Из окон трехстворчатого эркера открывался вид на Неву и всю набережную со шпилем Петропавловского собора вдали. Закурили… Обширный эркер отделял их от остального пространства гостиной, создавал иллюзию уединенности.
– Хочу сказать тебе, Семен, нечто важное… Я советовался с Серго относительно своего перевода на работу в промышленность. Он одобрил мой план переезда в Красноярск, подтвердил, что там острая нужда в руководителях производства. Рассказал, что с этим заводом у Наркомата тяжелой промышленности связаны большие планы по созданию военной техники…
– Ваня, но Серго ведь не знал мотивов твоего переезда, твоих, прости, опасений о судьбе старых большевиков. Если бы понял эту суть, может быть, и отсоветовал бы…
– Всё он понял, Сема, всё… И опасения мои понял. Знаешь, что он мне сказал? Что там, в сибирской дали, мне будет спокойнее жить и работать… Сказал буквально, что там меня, вероятно, искать не будут…
– Не знаю, Ваня… Все эти опасения кажутся мне нереальными и необоснованными. Кто будет преследовать такого твердого большевика, как ты?
– Вот что, Сема… Казаться тебе может что угодно, но заклинаю тебя и прошу, как ближайшего друга: будь предельно осторожен. Открою тебе то, что ты, вероятно, не знаешь. Скоро начинается пленум ЦК, который обнаружит, что страна наводнена шпионами, вредителями и врагами народа. Это будет сигналом для развертывания НКВД массовых репрессий… Думаю, что на пленуме будут исключены из партии Бухарин и Рыков. Представляешь: Бухарин и Рыков – ближайшие сподвижники Владимира Ильича будут исключены из партии как шпионы и вредители… Бухарин – автор Сталинской Конституции, Рыков – преемник Ленина на посту председателя Совета народных комиссаров. Я лично знаю обоих много лет, не верю в их предательство и вредительство, считаю подобные обвинения необоснованными и притянутыми за уши. Отсюда мои, как ты говоришь, «необоснованные опасения»…
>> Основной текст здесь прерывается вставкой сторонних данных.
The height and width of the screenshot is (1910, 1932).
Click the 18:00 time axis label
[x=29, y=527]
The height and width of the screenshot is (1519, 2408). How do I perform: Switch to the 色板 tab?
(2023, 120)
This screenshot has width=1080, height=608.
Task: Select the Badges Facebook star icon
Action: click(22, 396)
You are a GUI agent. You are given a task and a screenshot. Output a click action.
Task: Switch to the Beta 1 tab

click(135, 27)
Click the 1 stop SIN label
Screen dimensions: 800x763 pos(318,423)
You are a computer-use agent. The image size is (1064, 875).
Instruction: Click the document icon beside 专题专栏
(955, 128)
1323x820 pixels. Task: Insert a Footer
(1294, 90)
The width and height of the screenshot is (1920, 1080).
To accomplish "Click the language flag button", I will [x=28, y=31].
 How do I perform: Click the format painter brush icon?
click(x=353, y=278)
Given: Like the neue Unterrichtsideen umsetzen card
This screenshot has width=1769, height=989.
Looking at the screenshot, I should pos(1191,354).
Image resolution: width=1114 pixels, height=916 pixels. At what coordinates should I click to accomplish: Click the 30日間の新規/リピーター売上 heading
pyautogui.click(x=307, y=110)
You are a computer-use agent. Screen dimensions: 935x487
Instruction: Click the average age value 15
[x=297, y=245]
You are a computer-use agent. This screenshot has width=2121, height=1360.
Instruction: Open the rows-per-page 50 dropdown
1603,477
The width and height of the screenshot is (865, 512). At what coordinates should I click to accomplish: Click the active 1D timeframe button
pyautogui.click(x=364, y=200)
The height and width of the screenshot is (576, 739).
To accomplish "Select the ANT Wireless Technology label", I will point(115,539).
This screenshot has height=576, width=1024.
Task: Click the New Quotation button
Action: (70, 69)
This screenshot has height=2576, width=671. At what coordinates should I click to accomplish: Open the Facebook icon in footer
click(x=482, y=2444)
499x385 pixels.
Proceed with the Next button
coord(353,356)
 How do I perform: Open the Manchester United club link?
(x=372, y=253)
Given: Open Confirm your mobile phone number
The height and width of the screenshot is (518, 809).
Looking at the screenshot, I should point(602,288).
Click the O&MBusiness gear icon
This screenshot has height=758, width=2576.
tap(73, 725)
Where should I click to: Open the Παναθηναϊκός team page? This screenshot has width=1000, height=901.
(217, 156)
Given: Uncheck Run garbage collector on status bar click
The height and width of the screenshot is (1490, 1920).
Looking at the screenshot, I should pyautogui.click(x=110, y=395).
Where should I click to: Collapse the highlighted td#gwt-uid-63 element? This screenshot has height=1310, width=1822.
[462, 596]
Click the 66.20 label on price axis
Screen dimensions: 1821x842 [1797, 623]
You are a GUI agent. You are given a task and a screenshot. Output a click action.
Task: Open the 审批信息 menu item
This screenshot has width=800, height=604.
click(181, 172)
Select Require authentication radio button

Соня и Оля молча сидели за столом в центре гостиной, пока мужчины разговаривали в эркере. Нет, они не пытались услышать их слова, они думали о своем, по-женски переживая и предстоящую разлуку, и ту бездну неопределенности, в которую их забрасывает судьба. Они привыкли, что рядом, поблизости есть друг, единомышленник, даже единочувственник, который всегда поможет, даст опору и делом, и словом. Теперь рушилось всё – и единомыслие, и опора, а физическая удаленность размером с огромную страну разрывала и простое общение. Это они понимали, и будущее без близкой поддержки друг друга виделось им пугающе неопределенным…
Через пять дней после смерти Серго Орджоникидзе в Москве открылся февральско-мартовский пленум ЦК ВКП(б). Основной доклад сделал вместо него генеральный комиссар госбезопасности, нарком НКВД товарищ Ежов. В его докладе и почти во всех последующих выступлениях обосновывалась точка зрения, что страна наводнена шпионами, диверсантами и вредителями, пролезшими на самые высокие партийные и государственные посты. Эти шпионы и вредителя, по мнению членов ЦК, намеревались захватить власть путем террора под покровительством зарубежных антисоветских спецслужб. В центре внимания членов ЦК была вредительская деятельность Бухарина и Рыкова. 27 февраля 1937 года секретарь Сталина вызвал Николая Бухарина и Алексея Рыкова на заседание пленума ЦК, где они были исключены из партии, арестованы и уведены с пленума под конвоем. Никто не сомневался в том, что жить им осталось совсем немного…
Ящик Пандоры раскрылся, и из него выползли ядовитые побеги большого террора, а надежда, которая умирает последней, затаилась глубоко на дне. Семен с ужасом осознал, что апокалиптические предсказания его друга Ивана сбываются.